Instructions to follow: Only the lines below, from the one with "This screenshot has height=656, width=725." through the one with "Click the Gratuity", are to be written out, exactly.
⟨
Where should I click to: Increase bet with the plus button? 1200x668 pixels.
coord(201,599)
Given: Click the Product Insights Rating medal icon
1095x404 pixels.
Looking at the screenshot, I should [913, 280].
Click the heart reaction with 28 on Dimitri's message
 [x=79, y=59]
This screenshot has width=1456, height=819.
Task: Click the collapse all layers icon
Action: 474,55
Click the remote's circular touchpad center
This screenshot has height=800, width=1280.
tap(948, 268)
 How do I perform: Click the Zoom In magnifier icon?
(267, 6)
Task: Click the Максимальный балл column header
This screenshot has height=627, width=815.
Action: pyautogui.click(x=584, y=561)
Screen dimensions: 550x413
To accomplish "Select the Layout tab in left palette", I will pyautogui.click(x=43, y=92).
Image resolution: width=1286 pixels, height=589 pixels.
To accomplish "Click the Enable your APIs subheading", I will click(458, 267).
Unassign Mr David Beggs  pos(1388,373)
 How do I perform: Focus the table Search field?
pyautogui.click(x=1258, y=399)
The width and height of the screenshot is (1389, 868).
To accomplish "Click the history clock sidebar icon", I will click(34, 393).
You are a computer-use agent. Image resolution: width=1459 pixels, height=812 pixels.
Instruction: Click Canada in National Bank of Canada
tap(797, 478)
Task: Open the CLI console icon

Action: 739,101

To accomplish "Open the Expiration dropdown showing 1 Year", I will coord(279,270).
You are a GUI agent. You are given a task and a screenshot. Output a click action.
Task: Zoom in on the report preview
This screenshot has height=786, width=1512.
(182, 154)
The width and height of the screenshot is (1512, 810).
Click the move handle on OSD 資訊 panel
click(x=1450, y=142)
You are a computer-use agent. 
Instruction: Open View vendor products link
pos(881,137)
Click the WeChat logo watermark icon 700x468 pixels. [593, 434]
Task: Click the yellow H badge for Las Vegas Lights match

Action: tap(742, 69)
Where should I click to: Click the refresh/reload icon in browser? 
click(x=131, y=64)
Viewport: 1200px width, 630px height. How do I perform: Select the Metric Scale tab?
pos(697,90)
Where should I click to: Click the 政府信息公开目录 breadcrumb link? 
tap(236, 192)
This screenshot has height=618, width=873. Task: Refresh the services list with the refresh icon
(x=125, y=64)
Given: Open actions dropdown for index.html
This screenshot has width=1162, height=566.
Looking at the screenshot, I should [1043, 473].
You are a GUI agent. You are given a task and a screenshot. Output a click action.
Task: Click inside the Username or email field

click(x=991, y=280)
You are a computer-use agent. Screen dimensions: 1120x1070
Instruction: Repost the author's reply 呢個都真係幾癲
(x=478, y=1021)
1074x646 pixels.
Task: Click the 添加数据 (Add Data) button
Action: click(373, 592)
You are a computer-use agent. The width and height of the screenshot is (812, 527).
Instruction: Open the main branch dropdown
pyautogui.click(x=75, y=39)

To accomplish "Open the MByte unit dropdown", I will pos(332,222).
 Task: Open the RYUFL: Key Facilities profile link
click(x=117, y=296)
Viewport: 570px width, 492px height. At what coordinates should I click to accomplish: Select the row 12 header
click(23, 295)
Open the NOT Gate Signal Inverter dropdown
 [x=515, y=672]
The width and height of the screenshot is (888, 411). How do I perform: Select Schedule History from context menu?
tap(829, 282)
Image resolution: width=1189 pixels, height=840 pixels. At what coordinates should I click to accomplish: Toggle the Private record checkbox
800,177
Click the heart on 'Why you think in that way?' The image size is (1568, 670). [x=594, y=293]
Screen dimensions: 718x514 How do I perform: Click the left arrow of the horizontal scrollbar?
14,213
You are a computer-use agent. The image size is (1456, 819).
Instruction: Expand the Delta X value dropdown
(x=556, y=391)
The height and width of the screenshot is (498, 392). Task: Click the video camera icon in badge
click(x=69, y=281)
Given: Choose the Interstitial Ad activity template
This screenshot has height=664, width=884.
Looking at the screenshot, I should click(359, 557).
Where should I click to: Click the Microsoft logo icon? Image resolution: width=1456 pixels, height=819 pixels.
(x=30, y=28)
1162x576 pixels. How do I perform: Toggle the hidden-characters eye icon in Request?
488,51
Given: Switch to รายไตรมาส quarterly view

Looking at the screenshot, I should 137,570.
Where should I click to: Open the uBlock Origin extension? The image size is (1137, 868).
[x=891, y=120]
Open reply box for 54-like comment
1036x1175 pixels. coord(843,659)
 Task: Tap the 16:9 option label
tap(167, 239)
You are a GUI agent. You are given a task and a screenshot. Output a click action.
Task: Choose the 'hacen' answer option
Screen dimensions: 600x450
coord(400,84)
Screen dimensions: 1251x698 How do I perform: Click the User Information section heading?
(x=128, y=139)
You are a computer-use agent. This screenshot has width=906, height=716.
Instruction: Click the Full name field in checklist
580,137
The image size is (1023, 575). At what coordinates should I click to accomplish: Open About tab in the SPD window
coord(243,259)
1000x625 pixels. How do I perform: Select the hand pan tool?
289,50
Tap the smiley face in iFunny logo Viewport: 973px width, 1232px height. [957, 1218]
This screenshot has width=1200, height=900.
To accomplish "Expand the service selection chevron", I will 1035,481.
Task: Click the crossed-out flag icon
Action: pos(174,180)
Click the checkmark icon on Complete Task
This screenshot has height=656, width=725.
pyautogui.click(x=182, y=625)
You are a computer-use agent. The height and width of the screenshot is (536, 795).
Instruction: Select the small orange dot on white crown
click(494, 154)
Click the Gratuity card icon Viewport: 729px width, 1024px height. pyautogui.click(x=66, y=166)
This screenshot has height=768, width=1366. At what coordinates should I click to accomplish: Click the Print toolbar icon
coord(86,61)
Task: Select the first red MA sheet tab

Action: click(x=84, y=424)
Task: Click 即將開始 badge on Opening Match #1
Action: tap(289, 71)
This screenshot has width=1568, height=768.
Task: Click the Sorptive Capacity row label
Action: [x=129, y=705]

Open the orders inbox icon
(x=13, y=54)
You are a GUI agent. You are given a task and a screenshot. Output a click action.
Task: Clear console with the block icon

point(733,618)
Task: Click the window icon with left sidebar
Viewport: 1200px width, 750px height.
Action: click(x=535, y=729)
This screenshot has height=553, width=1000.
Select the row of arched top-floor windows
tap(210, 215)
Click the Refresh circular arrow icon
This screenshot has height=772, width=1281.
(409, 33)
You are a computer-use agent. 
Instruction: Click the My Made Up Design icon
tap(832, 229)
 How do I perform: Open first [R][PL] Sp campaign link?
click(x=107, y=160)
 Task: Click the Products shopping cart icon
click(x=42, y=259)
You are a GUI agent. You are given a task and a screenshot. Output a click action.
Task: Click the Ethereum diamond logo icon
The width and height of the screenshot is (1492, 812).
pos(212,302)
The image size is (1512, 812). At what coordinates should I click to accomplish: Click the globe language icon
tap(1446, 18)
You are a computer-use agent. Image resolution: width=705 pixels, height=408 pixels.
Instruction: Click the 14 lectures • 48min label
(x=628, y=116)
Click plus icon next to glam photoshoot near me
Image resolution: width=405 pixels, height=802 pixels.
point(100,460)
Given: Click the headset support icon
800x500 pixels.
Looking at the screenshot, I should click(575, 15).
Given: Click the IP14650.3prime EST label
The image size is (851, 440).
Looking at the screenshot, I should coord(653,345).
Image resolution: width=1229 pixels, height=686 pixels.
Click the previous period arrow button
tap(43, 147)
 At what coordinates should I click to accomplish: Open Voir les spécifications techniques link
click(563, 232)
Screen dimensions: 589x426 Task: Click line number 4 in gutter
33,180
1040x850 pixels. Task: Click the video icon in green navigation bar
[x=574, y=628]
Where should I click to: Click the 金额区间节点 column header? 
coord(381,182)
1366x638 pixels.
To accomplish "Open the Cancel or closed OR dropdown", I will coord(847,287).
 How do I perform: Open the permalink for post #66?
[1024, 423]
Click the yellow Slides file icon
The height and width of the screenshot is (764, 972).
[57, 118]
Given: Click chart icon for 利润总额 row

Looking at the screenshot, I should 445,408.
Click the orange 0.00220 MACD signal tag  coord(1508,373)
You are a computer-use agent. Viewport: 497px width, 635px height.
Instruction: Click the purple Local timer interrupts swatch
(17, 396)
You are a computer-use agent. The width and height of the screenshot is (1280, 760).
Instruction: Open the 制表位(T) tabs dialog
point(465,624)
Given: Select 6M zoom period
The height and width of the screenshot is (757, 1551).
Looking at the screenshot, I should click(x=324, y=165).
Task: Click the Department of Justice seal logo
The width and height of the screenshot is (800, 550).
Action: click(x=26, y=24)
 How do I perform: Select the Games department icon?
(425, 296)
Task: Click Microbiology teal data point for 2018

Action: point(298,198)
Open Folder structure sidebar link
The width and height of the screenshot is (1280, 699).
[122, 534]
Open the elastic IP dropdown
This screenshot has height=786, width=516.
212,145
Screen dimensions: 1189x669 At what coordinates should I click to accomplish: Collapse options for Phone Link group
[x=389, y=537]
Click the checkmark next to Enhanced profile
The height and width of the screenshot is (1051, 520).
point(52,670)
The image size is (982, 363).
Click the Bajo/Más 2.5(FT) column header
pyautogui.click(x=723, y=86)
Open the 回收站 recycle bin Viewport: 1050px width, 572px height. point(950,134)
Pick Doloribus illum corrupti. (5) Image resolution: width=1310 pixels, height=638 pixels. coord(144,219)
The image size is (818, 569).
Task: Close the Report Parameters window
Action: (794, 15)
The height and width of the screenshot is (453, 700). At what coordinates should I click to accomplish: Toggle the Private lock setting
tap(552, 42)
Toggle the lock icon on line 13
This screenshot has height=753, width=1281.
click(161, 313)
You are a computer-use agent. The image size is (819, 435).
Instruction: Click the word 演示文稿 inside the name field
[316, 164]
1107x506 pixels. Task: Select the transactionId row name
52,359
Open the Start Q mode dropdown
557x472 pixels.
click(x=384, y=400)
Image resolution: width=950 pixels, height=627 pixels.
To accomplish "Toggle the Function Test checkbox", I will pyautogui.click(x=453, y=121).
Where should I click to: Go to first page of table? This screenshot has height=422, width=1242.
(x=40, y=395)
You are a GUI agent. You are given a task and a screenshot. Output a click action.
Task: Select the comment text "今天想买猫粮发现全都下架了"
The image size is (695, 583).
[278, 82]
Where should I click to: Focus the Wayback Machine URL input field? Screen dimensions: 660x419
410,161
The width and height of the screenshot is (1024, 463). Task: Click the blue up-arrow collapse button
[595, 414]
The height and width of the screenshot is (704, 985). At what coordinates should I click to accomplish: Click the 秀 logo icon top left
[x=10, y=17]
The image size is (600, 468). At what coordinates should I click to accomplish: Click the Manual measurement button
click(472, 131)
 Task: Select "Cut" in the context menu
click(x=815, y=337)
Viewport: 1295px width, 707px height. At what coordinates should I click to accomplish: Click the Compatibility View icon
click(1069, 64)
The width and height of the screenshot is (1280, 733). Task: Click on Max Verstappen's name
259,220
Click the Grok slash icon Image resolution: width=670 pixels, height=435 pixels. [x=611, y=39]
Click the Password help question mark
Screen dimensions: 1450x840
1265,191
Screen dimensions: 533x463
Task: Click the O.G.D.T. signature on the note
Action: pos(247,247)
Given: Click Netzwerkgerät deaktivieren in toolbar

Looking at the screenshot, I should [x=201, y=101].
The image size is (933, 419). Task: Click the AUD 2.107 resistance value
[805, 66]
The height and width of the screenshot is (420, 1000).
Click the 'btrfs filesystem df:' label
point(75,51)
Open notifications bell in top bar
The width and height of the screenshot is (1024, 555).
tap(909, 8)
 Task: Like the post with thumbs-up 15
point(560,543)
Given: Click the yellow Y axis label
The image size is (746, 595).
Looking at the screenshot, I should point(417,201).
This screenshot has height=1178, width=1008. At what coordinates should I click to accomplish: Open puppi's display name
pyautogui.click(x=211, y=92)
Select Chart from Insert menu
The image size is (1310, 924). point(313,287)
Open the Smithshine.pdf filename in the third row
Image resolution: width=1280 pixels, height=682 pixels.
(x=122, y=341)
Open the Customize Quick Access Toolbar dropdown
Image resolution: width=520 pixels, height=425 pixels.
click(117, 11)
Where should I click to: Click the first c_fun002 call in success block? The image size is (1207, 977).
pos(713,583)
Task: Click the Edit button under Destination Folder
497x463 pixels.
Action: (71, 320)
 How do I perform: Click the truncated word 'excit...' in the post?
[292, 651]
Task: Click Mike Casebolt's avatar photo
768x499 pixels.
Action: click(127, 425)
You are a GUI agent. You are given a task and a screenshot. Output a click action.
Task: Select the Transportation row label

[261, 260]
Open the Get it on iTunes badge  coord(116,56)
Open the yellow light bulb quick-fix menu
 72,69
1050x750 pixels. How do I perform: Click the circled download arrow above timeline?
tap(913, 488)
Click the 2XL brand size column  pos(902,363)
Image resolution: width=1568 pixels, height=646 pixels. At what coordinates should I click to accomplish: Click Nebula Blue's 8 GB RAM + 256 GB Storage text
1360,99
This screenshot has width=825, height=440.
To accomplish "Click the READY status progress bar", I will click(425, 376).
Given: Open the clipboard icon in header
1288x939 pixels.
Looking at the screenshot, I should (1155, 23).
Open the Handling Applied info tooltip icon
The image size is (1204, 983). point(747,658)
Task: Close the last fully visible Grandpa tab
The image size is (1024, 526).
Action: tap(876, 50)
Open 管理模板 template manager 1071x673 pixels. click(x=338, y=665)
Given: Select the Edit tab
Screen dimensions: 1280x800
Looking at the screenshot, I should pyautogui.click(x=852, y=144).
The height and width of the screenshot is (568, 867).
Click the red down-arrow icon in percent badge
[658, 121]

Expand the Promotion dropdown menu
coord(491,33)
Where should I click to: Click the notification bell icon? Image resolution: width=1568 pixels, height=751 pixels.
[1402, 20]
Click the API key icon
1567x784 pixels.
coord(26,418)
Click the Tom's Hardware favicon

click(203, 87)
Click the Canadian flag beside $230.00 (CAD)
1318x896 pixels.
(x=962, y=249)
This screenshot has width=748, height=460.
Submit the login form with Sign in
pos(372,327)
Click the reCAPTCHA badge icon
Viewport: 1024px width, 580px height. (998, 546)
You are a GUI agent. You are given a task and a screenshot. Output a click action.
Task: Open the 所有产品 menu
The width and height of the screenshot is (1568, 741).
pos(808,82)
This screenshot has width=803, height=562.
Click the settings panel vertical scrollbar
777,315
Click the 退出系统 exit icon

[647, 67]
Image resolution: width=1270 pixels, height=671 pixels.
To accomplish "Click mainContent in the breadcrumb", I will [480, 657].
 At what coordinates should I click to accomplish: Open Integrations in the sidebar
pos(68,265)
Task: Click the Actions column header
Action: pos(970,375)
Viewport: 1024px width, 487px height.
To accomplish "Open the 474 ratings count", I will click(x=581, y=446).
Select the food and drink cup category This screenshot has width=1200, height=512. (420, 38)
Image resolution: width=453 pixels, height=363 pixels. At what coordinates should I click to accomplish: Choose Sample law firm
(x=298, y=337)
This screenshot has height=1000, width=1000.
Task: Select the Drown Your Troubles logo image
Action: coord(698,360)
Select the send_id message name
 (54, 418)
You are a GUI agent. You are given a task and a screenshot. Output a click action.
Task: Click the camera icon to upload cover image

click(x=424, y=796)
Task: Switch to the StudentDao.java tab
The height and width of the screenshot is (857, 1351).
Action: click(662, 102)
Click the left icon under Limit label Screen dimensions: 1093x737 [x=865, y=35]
⟩
Output for this exercise:
This screenshot has height=656, width=725.
pyautogui.click(x=182, y=625)
You are a computer-use agent. The height and width of the screenshot is (536, 795).
Instruction: Select the small orange dot on white crown
click(494, 154)
Click the Gratuity card icon Viewport: 729px width, 1024px height. pyautogui.click(x=66, y=166)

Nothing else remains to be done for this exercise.